◆ WHAT IS BEING ASKED: Your job here is to restate every record exactly, pictures excluded.
:: TASK MATERIAL
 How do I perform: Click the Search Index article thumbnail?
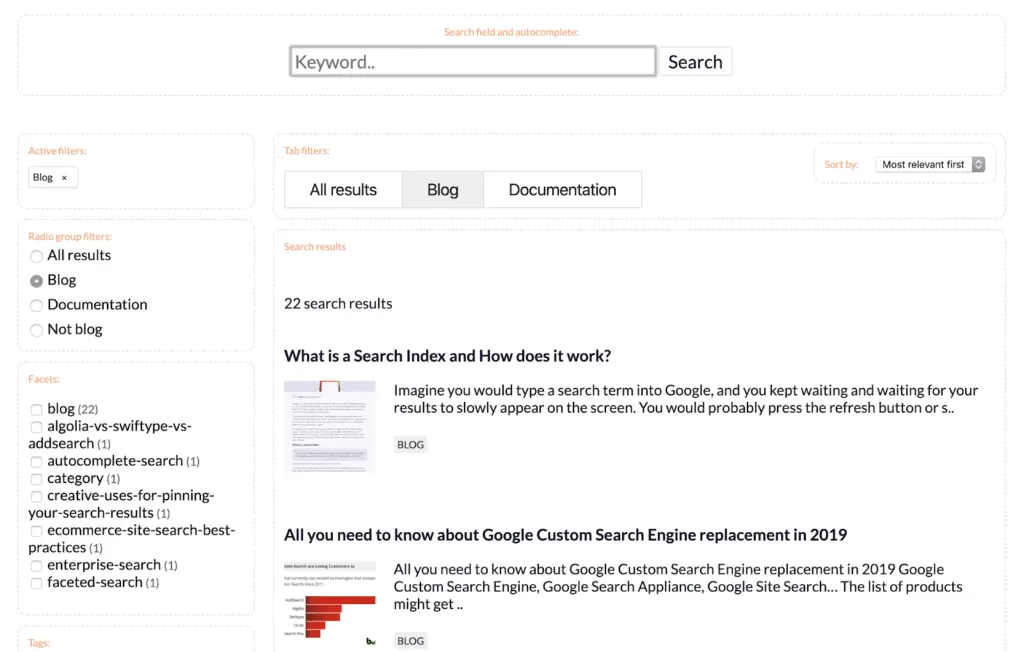(329, 425)
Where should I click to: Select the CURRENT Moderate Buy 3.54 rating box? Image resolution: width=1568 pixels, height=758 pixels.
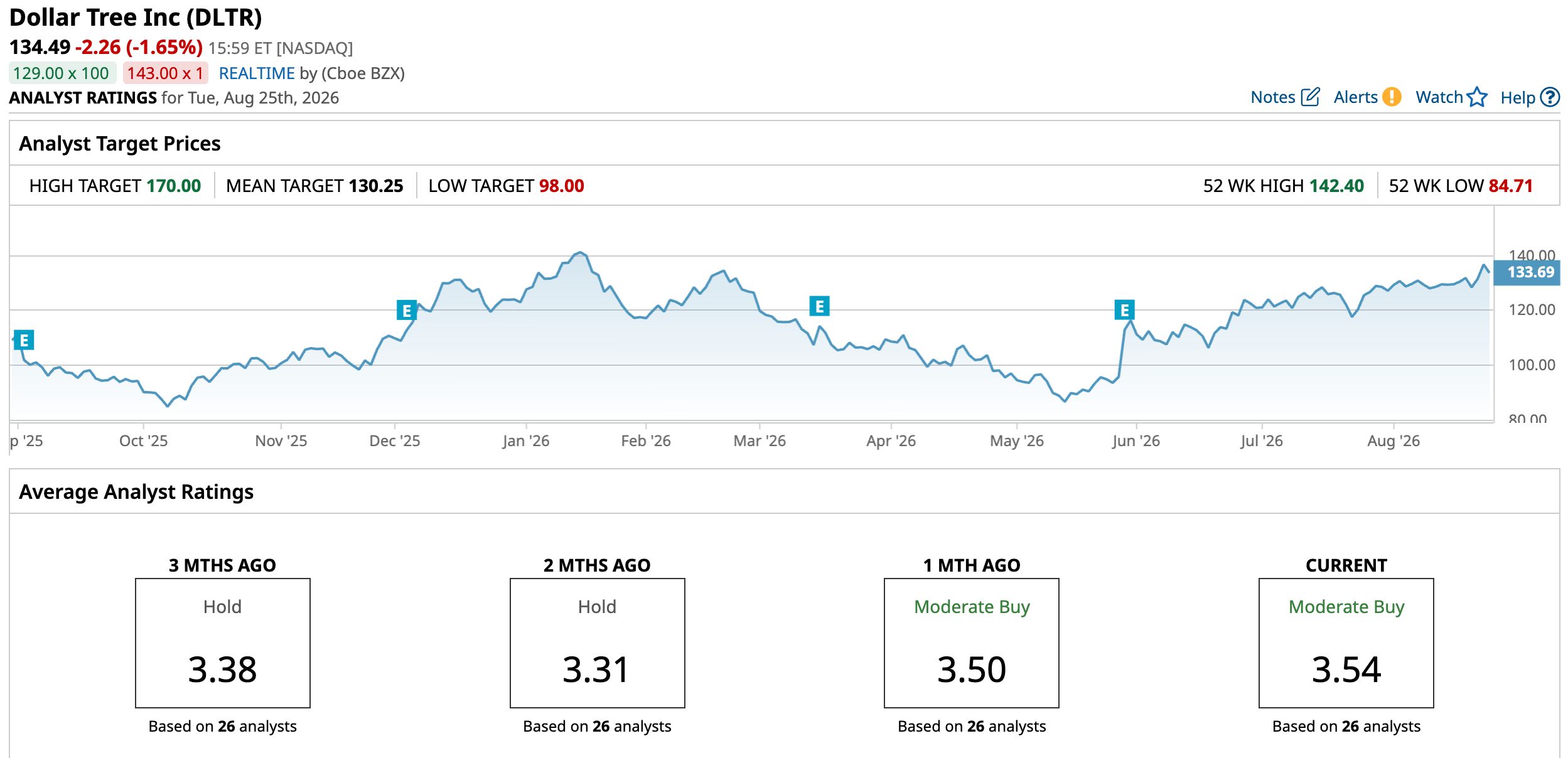tap(1346, 643)
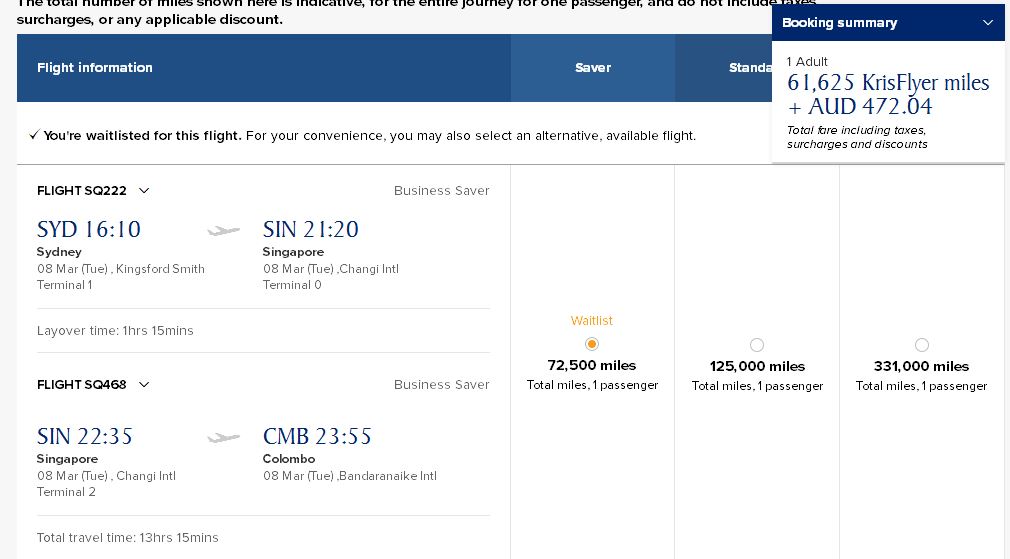Screen dimensions: 1010x559
Task: Open the Booking summary dropdown header
Action: click(888, 23)
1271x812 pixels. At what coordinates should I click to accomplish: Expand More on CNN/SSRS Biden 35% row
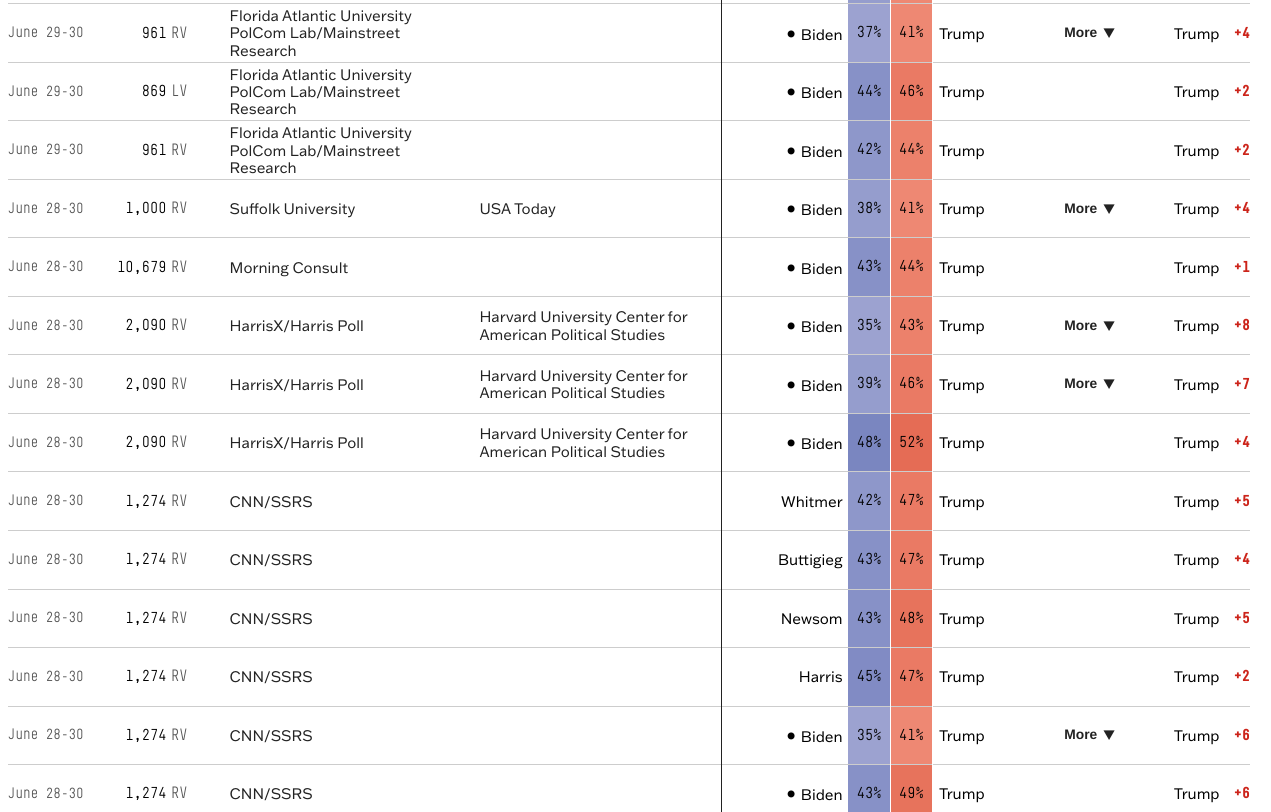(x=1089, y=735)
::::
◆ ANSWER SPACE:
 How do I perform: Click the Search Index article thumbnail?
(329, 425)
Where should I click to: Select the CURRENT Moderate Buy 3.54 rating box? Image resolution: width=1568 pixels, height=758 pixels.
tap(1346, 643)
Screen dimensions: 1010x559
Task: Open the Booking summary dropdown header
Action: click(888, 23)
1271x812 pixels. At what coordinates should I click to accomplish: Expand More on CNN/SSRS Biden 35% row
(x=1089, y=735)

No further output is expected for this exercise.